Tuesday, 15 December 2015
Poster Hall (Moscone South)
Thanos Papanicolaou, University of Tennessee, Knoxville, TN, United States
Abstract:
Increased demand for food, feed, fuel and fiber in U.S. agroecosystems has deleterious effects on the environment. Gauging the responses of these agroecosystems in the presence of extreme events and new market demands requires a fresh approach. This approach requires better comprehension of the interactions and feedback processes that either sustain or deplete both natural (e.g., soil productivity) and human (e.g., net income) capital. Because soil quality defines land productivity and long-term prosperity, we focus on the cascading effects that soil quality has on other ecosystem properties, profit, farmer decision making in mitigating soil degradation, and development of environmental policies. We argue that land use decision-making must not only be strictly based on socioeconomic and environmental criteria, but should also consider farmer/ farm characteristics, personal beliefs, and the support network that is needed for promoting and implementing conservation practices. Current approaches for adopting conservation do not fit into this paradigm. We develop an Agent Based Model Framework that incorporates novel aspects of ecological, socioeconomic and behavioral modeling to facilitate interactions of the farmer and its land through a multi-objective, maximization utility function. This function is continuously informed and updated by the improved modeling framework. This study is developing measures of sustainability for lags, hysteresis, tipping points, and adaptive capacity.

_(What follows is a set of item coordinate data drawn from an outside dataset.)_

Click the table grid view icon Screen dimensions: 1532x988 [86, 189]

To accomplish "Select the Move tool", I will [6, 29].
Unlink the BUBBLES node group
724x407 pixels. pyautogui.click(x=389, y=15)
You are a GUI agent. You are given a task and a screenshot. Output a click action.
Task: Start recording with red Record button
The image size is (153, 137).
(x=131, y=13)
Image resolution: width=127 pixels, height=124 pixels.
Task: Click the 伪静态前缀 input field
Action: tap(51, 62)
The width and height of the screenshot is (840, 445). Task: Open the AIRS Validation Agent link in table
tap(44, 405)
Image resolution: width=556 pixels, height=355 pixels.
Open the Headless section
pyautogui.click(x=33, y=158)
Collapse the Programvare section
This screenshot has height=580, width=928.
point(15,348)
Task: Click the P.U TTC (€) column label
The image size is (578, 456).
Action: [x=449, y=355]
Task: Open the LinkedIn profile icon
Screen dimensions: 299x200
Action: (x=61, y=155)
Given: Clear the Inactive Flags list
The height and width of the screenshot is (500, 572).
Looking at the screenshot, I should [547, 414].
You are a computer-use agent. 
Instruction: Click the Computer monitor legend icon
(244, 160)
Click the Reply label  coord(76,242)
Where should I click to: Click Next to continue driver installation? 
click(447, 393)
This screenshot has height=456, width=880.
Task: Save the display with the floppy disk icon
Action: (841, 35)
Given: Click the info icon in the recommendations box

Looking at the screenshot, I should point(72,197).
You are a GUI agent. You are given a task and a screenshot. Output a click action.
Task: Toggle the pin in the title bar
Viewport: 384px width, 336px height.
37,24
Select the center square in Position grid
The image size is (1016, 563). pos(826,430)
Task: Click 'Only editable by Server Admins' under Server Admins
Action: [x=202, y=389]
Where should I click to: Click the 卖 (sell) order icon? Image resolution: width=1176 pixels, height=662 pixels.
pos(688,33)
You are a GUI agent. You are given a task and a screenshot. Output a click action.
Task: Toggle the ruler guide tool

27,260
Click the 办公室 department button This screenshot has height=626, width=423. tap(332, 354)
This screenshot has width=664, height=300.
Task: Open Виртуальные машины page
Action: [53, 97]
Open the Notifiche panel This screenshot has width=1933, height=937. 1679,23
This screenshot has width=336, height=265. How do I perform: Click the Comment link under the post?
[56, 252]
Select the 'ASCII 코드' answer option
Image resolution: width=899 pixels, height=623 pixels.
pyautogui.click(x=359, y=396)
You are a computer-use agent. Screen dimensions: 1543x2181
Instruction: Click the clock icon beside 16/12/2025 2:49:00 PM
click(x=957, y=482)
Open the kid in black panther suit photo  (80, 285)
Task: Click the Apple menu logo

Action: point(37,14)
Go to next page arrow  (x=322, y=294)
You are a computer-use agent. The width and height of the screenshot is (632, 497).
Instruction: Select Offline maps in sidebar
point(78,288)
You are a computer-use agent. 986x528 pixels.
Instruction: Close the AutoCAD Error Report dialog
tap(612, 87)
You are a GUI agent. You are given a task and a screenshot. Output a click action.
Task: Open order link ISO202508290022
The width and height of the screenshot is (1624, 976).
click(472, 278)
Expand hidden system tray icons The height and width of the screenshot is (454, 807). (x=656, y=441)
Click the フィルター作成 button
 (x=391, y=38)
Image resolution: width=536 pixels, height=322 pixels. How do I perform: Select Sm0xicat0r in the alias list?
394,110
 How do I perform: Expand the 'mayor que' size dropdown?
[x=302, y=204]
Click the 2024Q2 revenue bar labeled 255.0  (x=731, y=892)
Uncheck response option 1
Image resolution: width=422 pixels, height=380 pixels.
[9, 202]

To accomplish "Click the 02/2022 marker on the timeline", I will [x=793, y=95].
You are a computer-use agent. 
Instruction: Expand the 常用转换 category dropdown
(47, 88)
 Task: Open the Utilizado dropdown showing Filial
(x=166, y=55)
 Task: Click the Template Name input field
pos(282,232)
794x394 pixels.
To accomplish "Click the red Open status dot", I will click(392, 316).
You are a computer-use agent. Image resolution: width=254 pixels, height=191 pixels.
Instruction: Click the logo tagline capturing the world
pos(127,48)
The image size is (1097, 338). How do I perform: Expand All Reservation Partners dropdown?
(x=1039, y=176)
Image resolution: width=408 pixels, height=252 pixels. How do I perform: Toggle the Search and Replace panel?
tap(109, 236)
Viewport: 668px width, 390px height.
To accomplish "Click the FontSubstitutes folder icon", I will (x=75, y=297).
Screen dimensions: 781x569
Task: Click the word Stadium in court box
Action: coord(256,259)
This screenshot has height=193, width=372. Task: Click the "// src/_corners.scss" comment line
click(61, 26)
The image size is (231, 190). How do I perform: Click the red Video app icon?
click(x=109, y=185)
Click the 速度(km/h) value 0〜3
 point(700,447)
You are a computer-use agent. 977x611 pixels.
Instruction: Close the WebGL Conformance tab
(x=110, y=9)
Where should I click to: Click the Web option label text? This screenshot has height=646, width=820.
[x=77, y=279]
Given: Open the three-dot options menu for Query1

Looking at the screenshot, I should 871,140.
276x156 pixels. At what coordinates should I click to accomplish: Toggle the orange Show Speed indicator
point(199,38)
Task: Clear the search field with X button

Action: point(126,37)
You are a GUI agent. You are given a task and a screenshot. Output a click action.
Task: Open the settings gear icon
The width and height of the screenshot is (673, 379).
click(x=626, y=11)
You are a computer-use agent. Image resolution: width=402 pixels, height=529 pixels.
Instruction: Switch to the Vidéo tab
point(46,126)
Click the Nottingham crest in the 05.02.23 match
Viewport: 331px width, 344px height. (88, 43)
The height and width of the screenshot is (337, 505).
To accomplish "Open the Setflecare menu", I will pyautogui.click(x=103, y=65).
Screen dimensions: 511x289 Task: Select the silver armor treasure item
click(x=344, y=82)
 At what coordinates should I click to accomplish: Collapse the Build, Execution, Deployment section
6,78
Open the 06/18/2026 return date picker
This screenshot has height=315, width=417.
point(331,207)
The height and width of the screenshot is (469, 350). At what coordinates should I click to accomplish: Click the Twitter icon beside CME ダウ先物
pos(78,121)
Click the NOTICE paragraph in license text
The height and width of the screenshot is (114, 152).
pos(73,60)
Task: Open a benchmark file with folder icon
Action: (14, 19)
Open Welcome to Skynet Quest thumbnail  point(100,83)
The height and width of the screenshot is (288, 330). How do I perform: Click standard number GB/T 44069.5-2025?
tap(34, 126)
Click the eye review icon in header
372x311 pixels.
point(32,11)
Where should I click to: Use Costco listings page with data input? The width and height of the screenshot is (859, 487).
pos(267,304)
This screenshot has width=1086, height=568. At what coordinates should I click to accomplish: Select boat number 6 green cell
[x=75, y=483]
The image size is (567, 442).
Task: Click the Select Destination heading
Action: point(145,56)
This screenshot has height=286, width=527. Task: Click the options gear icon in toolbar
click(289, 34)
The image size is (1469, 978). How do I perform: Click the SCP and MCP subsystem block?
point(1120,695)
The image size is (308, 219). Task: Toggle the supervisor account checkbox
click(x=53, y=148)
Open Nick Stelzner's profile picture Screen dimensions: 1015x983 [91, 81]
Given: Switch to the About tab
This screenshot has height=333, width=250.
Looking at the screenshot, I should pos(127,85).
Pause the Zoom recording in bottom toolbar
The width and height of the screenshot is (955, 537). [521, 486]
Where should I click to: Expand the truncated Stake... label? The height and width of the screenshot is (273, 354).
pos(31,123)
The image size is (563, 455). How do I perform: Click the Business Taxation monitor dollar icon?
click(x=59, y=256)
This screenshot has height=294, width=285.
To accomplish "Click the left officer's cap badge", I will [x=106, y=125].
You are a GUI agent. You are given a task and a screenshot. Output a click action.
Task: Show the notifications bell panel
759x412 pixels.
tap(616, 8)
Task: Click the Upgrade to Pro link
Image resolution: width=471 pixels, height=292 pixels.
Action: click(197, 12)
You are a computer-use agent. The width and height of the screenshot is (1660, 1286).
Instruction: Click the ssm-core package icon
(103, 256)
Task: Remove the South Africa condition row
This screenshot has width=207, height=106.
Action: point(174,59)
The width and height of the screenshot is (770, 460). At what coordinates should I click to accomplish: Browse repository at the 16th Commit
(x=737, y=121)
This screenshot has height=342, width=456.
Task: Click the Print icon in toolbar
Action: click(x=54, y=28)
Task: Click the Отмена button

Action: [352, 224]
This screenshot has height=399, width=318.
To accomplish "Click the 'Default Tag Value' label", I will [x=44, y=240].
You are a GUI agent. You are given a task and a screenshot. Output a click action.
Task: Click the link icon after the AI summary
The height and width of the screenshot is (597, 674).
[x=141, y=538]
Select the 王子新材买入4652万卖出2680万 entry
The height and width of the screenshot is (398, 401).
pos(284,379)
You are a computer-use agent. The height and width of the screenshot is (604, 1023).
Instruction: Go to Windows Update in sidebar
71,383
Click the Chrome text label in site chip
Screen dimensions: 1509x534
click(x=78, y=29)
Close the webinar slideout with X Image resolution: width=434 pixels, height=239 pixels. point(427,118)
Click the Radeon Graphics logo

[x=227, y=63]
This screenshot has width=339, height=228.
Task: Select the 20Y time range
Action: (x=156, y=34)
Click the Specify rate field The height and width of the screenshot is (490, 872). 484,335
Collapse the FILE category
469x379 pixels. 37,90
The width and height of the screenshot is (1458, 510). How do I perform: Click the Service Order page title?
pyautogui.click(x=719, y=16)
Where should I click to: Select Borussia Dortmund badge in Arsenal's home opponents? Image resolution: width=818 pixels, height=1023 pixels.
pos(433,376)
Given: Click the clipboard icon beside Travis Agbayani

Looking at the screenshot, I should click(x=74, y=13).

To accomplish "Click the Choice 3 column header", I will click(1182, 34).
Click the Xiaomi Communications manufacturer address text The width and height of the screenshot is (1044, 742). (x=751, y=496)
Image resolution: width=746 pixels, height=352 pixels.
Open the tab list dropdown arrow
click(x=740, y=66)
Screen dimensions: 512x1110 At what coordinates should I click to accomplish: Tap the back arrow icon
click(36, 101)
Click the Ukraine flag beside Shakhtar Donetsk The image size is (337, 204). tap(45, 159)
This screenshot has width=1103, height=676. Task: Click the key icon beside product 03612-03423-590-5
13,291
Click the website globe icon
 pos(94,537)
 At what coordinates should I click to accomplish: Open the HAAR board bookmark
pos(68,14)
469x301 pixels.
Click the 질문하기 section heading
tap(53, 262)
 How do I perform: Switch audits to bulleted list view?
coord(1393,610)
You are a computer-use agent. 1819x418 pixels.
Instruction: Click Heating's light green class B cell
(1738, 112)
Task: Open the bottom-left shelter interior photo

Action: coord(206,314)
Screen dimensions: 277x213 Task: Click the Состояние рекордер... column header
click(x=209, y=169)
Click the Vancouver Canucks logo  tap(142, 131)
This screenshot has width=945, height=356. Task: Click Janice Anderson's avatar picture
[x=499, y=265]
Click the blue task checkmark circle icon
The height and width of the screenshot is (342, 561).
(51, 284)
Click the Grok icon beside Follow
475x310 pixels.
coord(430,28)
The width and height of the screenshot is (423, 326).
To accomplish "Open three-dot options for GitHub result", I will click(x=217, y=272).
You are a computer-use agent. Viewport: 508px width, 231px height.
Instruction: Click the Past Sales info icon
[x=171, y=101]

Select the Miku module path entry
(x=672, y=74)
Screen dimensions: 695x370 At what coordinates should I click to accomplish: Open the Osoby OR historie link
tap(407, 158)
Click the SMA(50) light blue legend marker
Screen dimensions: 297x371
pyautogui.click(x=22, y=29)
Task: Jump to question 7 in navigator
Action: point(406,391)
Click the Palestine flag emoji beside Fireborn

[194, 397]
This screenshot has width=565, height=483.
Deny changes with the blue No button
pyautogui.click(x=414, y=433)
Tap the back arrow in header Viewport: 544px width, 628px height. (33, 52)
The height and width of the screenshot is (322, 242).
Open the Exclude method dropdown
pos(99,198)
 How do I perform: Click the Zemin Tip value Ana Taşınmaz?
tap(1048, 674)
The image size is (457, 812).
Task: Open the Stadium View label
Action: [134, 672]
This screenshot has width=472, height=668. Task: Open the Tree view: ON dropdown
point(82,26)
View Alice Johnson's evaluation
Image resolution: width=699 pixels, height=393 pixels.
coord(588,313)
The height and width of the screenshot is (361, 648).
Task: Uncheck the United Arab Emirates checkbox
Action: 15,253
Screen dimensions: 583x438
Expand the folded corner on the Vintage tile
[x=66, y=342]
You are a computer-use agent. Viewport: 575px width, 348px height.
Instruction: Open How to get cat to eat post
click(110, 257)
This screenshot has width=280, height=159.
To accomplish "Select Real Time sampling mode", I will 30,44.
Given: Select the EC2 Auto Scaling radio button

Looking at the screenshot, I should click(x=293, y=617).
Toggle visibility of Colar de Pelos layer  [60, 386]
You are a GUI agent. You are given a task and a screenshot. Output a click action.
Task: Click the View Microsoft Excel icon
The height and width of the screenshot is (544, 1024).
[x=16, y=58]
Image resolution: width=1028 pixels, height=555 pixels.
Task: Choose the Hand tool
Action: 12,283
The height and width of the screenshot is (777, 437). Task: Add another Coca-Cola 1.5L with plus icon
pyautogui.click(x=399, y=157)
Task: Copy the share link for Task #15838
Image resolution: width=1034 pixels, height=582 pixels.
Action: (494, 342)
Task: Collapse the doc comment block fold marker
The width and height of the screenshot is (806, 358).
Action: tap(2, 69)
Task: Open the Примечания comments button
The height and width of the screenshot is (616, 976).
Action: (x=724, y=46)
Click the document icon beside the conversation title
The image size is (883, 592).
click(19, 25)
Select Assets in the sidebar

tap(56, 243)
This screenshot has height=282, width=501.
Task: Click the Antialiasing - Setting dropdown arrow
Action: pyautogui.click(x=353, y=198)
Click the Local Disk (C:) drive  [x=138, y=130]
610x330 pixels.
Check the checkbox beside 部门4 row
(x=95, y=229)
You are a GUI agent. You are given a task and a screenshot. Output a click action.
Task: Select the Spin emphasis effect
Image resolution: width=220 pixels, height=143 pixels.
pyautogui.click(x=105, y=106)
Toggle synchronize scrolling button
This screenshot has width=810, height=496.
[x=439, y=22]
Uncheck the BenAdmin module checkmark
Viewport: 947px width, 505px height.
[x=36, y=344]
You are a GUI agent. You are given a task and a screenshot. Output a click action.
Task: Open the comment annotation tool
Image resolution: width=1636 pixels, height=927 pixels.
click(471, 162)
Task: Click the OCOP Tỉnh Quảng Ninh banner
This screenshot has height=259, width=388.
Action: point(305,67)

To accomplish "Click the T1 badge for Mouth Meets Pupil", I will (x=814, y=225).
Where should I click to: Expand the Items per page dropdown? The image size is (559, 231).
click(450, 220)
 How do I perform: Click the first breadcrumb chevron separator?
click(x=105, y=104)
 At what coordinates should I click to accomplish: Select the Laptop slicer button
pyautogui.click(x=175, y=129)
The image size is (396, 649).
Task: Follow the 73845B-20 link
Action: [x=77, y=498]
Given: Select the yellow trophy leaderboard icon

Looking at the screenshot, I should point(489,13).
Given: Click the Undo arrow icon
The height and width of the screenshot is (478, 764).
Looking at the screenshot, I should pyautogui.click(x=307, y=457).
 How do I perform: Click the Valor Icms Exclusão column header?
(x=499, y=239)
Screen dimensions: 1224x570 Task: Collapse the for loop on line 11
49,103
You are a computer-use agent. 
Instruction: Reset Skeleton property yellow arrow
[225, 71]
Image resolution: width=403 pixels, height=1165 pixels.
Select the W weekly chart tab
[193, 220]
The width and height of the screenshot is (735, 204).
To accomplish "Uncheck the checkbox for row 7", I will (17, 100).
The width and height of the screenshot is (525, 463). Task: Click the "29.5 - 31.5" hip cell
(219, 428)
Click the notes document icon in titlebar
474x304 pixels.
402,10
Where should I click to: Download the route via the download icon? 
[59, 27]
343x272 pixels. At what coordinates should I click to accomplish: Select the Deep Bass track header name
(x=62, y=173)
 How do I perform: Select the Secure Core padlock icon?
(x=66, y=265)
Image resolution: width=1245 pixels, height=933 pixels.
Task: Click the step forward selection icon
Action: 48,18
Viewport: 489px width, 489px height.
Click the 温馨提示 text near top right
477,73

We examine the complex relationship between farmer decision-making and the landscape in two contrasting systems in Iowa and Tennessee with unique distributions of characteristics in terms of climate, soil properties, and landscape patterns that regulate not only the type of farming practiced, but also the degree of soil erosion in each system. Central to this investigation is identifying and quantifying trade-offs among non-pecuniary and pecuniary objectives given alternative scenarios about driving forces and stakeholder preference. Trade-offs among the various products and services produced by landscapes are required and finding the proper balance presents a continual challenge for policy-makers and land managers when it comes to placing best management practices in a watershed.